So add the rcu_read_lock() explicitly to protect the qdisc_run()
and do the STATE_DEACTIVATED checking in net_tx_action() before
calling qdisc_run_begin(). Another option is to do the checking in
the qdisc_run_end(), but it will add unnecessary overhead for
non-tx_action case, because __dev_queue_xmit() will not see qdisc
with STATE_DEACTIVATED after synchronize_net(), the qdisc with
STATE_DEACTIVATED can only be seen by net_tx_action() because of
__netif_schedule().
The STATE_DEACTIVATED checking in qdisc_run() is to avoid race
between net_tx_action() and qdisc_reset(), see:
commit d518d2ed8640 ("net/sched: fix race between deactivation
and dequeue for NOLOCK qdisc").

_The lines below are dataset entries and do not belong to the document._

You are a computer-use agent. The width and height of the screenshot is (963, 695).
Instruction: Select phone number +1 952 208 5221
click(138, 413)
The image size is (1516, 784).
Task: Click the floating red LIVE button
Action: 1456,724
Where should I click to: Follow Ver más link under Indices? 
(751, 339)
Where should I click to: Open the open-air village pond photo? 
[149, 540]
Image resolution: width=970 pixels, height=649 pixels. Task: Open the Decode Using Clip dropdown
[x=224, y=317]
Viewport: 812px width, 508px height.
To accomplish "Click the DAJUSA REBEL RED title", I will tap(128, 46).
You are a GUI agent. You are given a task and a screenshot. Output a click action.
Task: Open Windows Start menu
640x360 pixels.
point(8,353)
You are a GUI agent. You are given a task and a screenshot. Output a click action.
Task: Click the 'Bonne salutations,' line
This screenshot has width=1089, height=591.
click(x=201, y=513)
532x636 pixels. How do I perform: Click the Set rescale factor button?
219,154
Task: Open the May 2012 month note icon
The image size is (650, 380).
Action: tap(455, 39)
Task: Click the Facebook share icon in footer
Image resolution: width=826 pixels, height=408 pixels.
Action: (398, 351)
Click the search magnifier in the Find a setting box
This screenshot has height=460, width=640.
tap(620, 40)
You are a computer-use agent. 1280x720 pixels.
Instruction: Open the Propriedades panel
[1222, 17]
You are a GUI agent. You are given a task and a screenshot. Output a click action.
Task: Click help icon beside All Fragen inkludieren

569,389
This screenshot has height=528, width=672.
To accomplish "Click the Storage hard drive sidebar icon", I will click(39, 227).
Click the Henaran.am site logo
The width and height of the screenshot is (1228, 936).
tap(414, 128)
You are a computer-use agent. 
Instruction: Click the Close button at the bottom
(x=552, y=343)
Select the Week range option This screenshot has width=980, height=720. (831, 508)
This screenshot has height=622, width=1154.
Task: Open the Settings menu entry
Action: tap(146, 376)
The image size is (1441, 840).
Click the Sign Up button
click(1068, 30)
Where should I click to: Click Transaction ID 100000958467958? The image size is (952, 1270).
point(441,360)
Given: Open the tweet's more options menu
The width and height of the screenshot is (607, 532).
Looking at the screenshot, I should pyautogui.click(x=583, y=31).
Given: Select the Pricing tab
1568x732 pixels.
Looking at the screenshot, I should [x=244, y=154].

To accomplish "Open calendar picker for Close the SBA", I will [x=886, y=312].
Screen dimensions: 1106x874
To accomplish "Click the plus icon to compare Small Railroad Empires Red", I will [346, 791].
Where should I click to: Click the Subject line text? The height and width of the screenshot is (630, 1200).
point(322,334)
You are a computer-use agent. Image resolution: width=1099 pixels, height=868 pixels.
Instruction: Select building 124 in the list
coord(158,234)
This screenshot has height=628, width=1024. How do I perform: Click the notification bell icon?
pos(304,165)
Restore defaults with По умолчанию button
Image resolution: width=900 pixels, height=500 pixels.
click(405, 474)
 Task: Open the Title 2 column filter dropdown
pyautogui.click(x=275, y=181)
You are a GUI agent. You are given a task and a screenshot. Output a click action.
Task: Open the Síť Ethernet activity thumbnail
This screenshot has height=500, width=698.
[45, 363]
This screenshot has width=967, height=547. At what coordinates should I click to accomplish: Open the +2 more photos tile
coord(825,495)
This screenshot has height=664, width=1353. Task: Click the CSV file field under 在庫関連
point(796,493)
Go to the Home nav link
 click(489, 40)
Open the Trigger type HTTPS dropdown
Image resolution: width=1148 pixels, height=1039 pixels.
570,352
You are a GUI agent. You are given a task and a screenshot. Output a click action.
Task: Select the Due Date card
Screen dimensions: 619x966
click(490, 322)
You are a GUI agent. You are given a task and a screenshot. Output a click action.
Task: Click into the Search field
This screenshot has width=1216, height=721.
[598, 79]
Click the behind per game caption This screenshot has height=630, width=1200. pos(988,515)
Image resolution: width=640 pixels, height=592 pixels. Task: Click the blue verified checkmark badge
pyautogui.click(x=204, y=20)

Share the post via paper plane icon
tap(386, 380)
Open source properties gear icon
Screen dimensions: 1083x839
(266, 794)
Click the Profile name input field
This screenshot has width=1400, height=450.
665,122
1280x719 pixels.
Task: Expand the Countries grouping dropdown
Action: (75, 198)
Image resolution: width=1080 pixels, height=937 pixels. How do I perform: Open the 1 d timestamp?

As the bailout added above for
deactived lockless qdisc in net_tx_action() provides better
protection for the race without calling qdisc_run() at all, so
remove the STATE_DEACTIVATED checking in qdisc_run().
After qdisc_reset(), there is no skb in qdisc to be dequeued, so
clear the STATE_MISSED in dev_reset_queue() too.
Fixes: 6b3ba9146fe6 ("net: sched: allow qdiscs to handle locking")
Acked-by: Jakub Kicinski <kuba@kernel.org>
Signed-off-by: Yunsheng Lin <linyunsheng@huawei.com>
V8: Clearing STATE_MISSED before calling __netif_schedule() has
avoid the endless rescheduling problem, but there may still
be a unnecessary rescheduling, so adjust the commit log.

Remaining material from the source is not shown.